Data listing:
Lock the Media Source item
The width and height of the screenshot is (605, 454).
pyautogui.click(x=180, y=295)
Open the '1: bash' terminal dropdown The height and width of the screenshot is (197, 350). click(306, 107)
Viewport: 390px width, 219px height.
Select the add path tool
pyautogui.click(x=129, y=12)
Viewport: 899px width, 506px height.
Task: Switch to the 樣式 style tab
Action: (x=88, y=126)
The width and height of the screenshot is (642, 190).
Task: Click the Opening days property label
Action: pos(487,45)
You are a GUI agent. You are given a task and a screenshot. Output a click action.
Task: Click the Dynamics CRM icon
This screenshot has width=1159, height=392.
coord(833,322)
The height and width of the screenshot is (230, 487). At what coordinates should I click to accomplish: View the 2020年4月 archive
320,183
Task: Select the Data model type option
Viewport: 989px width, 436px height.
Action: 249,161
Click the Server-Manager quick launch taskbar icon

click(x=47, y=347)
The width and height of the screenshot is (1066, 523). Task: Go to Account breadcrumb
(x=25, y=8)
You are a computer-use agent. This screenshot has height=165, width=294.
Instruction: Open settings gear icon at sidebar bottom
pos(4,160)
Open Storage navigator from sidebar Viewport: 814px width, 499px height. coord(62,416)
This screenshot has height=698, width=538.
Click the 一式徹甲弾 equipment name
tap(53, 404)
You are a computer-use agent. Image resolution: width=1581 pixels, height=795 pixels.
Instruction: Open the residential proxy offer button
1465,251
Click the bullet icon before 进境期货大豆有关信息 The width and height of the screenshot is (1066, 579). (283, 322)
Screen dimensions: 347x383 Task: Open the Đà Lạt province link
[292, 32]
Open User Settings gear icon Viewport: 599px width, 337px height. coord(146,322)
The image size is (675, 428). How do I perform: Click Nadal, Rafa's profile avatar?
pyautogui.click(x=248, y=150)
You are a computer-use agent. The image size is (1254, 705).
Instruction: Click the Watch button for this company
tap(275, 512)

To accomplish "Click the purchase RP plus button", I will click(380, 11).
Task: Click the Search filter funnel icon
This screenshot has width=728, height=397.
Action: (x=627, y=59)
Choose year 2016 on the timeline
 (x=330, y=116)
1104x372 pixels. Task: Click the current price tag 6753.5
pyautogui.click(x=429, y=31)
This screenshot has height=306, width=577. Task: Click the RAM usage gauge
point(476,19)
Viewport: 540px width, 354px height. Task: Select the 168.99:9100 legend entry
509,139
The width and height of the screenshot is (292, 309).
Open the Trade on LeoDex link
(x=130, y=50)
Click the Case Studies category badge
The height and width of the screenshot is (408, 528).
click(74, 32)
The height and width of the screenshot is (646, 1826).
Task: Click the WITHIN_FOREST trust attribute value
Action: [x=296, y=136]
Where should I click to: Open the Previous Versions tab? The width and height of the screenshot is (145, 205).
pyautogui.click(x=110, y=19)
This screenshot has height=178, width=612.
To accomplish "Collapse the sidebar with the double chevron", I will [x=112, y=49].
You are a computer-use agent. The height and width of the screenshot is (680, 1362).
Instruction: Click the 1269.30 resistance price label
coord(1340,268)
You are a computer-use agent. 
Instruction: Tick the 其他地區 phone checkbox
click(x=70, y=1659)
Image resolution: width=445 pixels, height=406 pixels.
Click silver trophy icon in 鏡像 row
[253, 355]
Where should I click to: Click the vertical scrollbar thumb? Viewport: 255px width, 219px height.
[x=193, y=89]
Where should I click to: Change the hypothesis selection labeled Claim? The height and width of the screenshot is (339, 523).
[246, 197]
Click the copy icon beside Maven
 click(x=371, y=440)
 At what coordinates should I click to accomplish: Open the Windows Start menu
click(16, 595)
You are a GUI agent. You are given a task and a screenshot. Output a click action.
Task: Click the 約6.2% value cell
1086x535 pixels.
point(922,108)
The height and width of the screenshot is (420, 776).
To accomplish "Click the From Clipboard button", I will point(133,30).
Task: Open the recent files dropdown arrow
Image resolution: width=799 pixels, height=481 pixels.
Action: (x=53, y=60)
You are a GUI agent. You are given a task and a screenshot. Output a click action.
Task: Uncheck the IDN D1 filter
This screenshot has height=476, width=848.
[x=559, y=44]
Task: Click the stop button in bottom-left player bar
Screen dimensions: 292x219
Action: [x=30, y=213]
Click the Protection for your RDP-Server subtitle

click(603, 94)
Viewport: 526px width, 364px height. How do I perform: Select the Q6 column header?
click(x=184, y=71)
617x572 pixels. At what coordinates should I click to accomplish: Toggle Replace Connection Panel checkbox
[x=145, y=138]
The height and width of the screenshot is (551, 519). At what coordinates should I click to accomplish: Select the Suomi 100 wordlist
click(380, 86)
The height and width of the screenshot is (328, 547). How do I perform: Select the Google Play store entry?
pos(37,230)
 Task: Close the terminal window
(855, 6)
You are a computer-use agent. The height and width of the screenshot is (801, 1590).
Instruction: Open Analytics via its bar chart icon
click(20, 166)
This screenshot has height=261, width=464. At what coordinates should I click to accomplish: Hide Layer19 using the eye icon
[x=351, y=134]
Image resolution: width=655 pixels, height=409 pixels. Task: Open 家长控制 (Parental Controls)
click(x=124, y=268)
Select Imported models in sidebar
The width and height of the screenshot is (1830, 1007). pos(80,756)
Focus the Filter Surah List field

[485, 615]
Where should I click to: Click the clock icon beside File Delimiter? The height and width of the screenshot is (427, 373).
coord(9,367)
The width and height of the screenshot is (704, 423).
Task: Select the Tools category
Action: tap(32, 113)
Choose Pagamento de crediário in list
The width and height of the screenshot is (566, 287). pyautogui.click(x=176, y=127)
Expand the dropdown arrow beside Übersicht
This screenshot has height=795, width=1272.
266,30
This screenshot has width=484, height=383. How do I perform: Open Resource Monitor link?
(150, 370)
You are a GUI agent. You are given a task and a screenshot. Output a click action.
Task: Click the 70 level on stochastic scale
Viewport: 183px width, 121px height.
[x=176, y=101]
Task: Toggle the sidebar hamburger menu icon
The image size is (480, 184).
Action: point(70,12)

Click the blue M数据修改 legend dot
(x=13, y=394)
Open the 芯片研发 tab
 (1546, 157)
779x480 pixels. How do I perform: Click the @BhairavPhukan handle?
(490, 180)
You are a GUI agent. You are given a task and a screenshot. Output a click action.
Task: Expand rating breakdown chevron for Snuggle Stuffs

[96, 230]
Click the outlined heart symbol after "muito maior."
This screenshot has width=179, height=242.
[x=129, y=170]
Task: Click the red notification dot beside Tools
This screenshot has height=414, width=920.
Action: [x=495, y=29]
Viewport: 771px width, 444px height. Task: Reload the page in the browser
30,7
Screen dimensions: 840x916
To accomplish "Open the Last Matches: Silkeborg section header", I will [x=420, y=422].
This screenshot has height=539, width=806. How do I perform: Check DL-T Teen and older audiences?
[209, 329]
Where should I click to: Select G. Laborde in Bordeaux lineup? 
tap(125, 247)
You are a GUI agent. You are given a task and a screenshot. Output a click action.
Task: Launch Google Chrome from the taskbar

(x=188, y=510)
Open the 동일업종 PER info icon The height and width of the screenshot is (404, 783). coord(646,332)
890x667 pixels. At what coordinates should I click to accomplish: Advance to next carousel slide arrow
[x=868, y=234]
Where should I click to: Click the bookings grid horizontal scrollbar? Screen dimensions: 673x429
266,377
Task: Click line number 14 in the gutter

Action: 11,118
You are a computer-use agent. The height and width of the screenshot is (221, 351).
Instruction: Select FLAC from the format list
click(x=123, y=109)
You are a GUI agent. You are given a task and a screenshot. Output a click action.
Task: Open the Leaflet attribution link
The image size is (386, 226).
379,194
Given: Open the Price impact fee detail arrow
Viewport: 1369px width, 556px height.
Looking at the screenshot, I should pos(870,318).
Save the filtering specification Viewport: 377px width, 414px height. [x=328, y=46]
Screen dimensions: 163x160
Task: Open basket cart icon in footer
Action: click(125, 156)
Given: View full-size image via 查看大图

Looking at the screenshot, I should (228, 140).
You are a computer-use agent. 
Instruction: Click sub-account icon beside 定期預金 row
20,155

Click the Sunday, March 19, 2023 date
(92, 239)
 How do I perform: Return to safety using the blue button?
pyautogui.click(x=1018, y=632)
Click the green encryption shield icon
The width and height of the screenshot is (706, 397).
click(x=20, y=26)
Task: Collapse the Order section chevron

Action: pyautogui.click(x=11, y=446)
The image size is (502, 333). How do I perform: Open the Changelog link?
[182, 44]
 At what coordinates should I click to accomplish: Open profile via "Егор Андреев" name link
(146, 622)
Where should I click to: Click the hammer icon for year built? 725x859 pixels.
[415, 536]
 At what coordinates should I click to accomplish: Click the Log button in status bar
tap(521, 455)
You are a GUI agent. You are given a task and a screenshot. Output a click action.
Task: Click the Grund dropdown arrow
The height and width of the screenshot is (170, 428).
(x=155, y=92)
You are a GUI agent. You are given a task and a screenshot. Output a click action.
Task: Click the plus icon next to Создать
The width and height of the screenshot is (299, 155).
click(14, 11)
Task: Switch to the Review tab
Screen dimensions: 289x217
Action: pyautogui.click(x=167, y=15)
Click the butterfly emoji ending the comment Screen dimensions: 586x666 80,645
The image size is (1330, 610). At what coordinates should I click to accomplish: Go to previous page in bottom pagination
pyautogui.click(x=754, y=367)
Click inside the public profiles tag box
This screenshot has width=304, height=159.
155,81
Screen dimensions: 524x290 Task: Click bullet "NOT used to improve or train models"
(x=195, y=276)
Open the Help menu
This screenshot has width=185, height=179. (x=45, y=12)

What the task asks:
Go over the records above and tally the lines with the word "will" in them. Give the number alone.

Task response:
4